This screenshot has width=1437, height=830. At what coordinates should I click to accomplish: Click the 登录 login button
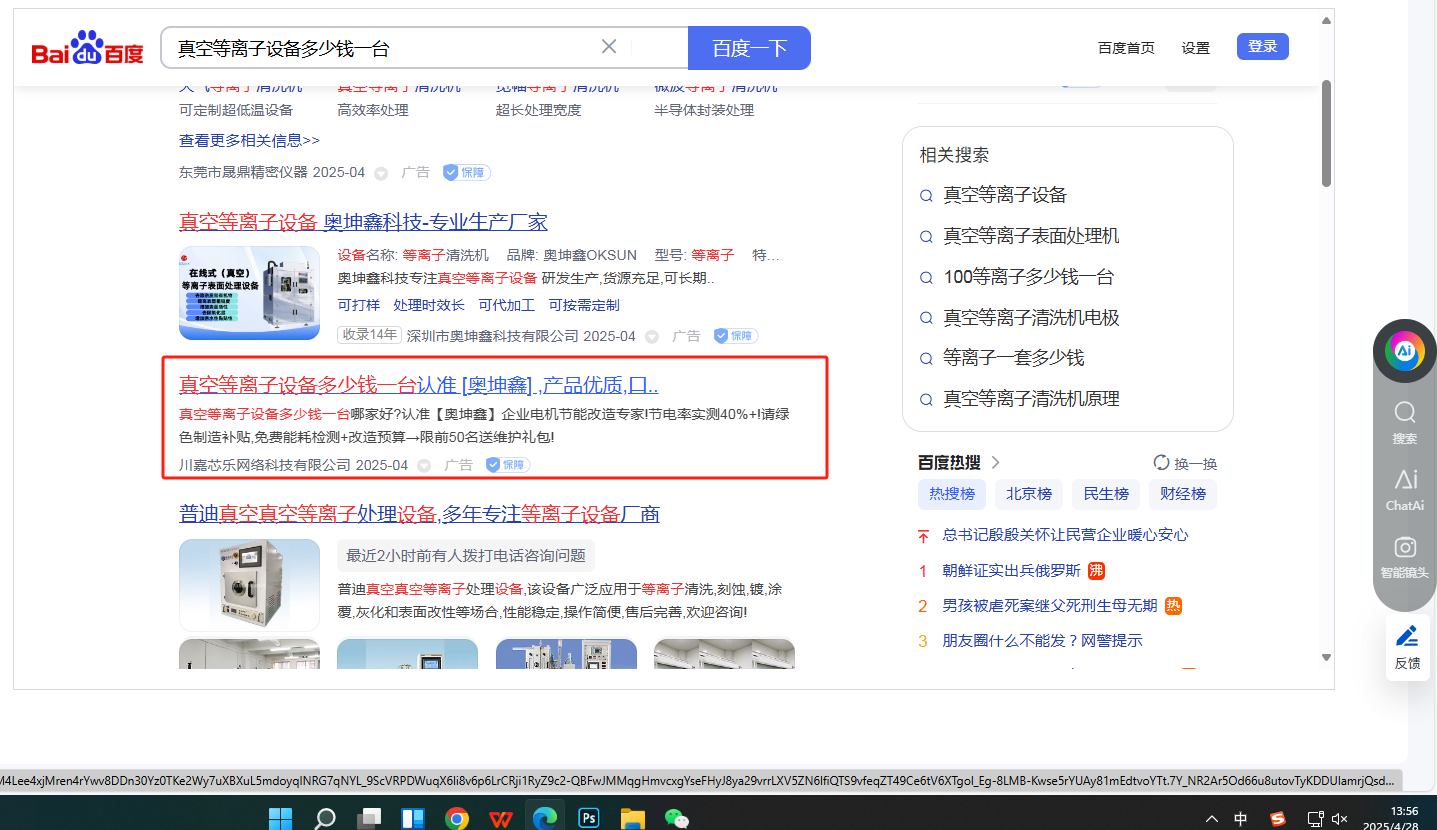1262,47
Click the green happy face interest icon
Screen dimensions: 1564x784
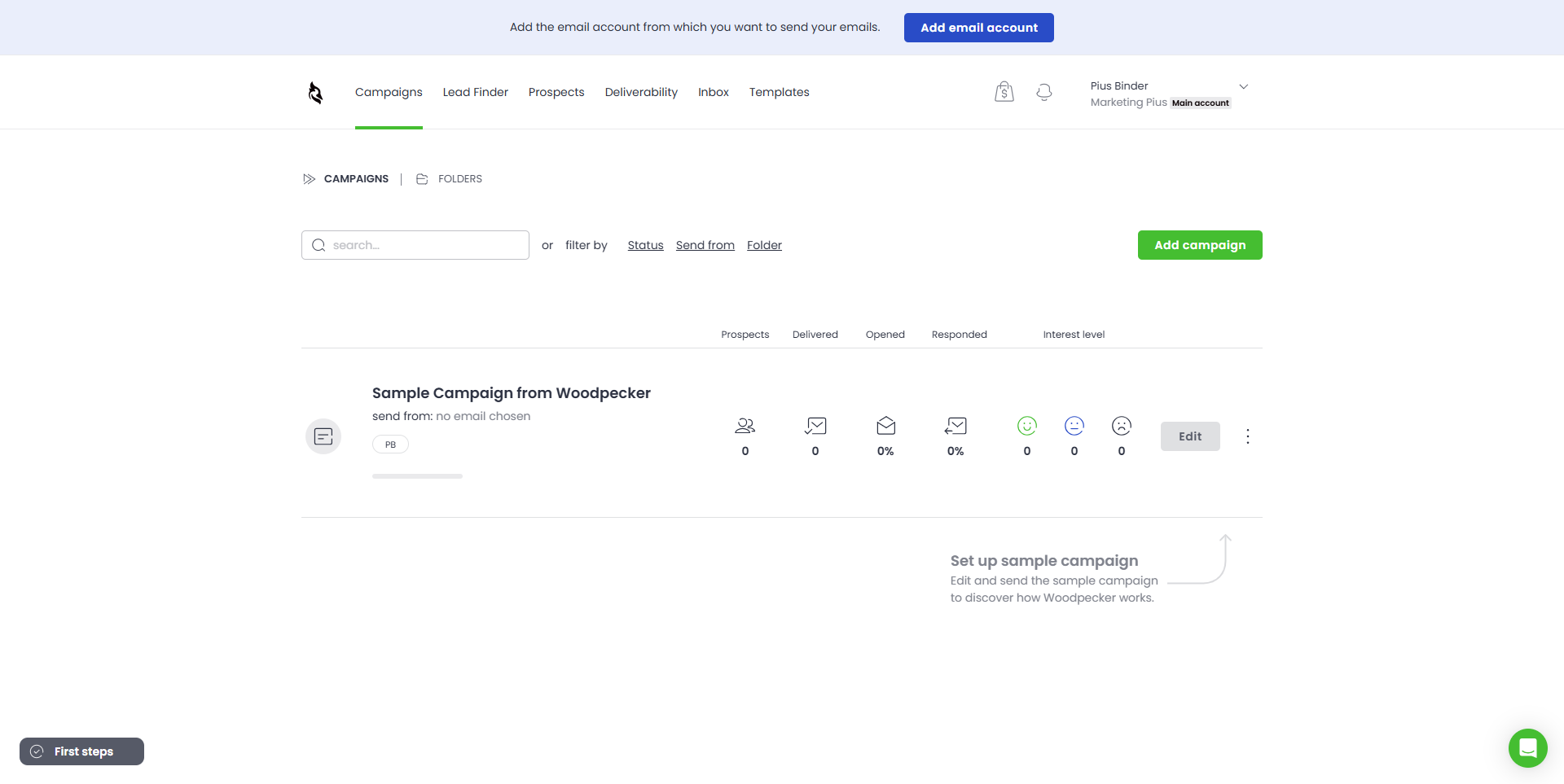[x=1026, y=426]
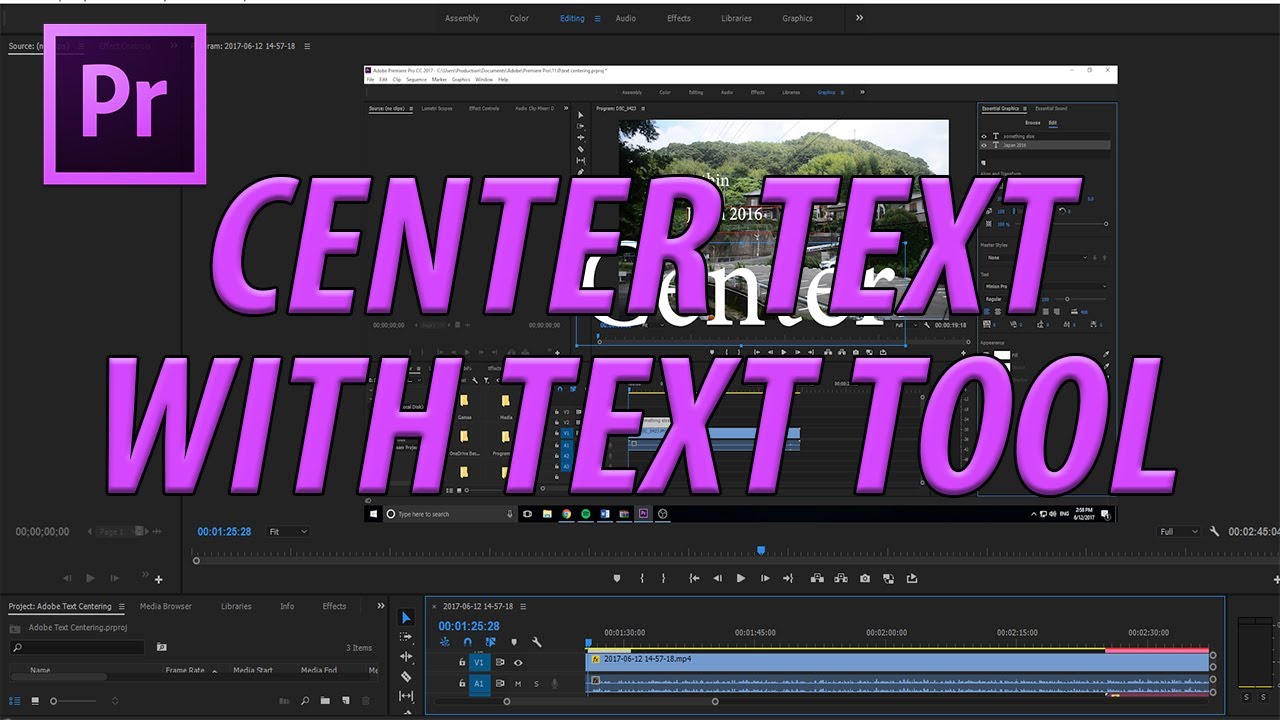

■ ■ ■ ■ ■

▶ _Set exercise_:
Rewrite the lines of the material above, replacing "happy face" with "smiley face" and keeping everything else the same. Omit the pictures.

▶ _Written reply_:
This screenshot has width=1437, height=830. At what coordinates should I click to accomplish: Click the 登录 login button
1262,47
Click the green smiley face interest icon
Screen dimensions: 1564x784
[x=1026, y=426]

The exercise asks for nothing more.